:: TASK MATERIAL

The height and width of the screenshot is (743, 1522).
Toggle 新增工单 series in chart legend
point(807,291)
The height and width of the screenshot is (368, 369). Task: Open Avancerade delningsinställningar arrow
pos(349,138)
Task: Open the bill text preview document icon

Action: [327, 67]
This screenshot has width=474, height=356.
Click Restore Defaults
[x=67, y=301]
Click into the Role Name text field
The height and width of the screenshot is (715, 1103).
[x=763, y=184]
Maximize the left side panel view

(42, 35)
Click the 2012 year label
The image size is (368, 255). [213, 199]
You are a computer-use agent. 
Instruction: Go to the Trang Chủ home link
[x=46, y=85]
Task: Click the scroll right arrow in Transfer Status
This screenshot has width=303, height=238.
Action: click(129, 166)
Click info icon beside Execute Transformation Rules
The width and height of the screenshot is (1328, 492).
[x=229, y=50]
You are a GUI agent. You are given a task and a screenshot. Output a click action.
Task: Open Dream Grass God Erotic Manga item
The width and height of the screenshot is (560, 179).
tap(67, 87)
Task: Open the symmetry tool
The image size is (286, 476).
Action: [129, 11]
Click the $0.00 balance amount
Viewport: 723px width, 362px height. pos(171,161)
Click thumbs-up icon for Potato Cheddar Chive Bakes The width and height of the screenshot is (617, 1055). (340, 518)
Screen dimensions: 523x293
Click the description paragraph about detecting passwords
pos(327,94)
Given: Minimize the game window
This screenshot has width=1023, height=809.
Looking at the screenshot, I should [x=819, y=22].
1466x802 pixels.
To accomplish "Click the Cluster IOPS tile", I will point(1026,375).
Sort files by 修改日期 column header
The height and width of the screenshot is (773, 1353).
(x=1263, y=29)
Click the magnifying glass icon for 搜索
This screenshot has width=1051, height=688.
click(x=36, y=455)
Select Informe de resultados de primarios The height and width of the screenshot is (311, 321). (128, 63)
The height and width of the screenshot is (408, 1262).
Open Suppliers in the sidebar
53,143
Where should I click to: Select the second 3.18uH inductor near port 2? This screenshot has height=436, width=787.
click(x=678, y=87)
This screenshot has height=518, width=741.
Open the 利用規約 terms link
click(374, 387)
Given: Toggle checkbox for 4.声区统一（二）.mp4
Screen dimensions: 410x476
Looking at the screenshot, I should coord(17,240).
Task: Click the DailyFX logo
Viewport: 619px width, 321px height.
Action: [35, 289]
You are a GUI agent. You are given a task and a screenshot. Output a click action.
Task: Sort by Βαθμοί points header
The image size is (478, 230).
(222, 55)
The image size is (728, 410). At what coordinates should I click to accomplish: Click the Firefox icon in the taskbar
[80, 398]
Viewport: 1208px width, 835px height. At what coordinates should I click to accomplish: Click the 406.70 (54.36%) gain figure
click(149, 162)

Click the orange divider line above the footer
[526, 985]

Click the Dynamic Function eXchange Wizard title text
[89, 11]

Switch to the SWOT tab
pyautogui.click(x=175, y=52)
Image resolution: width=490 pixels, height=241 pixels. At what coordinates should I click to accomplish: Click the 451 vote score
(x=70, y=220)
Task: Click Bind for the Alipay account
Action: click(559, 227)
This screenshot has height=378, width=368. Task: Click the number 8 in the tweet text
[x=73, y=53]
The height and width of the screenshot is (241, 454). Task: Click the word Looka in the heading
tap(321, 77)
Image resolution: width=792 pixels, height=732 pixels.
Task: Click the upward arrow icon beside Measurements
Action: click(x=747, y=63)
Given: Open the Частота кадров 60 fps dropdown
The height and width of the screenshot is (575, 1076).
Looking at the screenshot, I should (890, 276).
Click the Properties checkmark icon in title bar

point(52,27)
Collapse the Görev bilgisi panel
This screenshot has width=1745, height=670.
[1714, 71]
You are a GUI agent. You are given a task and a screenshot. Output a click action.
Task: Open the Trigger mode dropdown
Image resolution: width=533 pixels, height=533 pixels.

::::

→ WHAT YOU NEED TO DO
When the line with "The height and width of the screenshot is (715, 1103)." is reached in the data above, begin copying, and stop after the line with "Click thumbs-up icon"; copy each line exactly, both ends included.

→ ANSWER SPACE
The height and width of the screenshot is (715, 1103).
[x=763, y=184]
Maximize the left side panel view

(42, 35)
Click the 2012 year label
The image size is (368, 255). [213, 199]
You are a computer-use agent. 
Instruction: Go to the Trang Chủ home link
[x=46, y=85]
Task: Click the scroll right arrow in Transfer Status
This screenshot has width=303, height=238.
Action: click(129, 166)
Click info icon beside Execute Transformation Rules
The width and height of the screenshot is (1328, 492).
[x=229, y=50]
You are a GUI agent. You are given a task and a screenshot. Output a click action.
Task: Open Dream Grass God Erotic Manga item
The width and height of the screenshot is (560, 179).
tap(67, 87)
Task: Open the symmetry tool
The image size is (286, 476).
Action: [129, 11]
Click the $0.00 balance amount
Viewport: 723px width, 362px height. pos(171,161)
Click thumbs-up icon for Potato Cheddar Chive Bakes The width and height of the screenshot is (617, 1055). (340, 518)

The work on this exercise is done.